-- Opening Marker --
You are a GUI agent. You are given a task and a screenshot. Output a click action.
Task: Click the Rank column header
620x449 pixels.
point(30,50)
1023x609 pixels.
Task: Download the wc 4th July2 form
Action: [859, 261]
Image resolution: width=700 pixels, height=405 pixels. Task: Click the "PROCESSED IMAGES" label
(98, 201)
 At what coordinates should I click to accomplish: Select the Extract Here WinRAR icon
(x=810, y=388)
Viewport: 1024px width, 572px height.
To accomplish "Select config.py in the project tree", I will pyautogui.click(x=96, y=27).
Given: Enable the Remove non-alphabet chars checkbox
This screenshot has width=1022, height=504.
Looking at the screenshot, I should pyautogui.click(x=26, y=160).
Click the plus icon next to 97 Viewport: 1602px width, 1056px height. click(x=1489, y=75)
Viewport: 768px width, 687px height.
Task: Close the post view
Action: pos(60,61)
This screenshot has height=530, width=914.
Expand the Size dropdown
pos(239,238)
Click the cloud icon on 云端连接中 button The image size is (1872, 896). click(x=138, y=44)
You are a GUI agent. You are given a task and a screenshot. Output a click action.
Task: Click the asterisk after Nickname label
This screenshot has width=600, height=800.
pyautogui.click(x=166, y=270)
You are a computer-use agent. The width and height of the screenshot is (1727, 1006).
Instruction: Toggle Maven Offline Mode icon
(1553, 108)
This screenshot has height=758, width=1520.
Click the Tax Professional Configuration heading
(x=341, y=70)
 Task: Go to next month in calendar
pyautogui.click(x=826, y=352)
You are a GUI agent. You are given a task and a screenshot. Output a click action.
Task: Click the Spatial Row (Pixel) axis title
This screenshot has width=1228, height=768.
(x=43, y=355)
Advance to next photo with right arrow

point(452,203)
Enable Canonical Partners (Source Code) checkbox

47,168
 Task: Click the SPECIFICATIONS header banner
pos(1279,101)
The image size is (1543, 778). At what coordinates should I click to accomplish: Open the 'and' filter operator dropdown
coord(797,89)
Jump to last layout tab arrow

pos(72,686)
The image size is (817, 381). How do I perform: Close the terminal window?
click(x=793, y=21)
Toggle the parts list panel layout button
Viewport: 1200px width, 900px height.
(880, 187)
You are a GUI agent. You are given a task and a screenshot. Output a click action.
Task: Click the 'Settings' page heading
-- Closing Marker --
§ About this exercise:
Taking the entries above, print exactly the lines starting at the line with "Viewport: 1024px width, 572px height." and ending at the line with "Given: Enable the", both included.

§ Written solution:
Viewport: 1024px width, 572px height.
To accomplish "Select config.py in the project tree", I will pyautogui.click(x=96, y=27).
Given: Enable the Remove non-alphabet chars checkbox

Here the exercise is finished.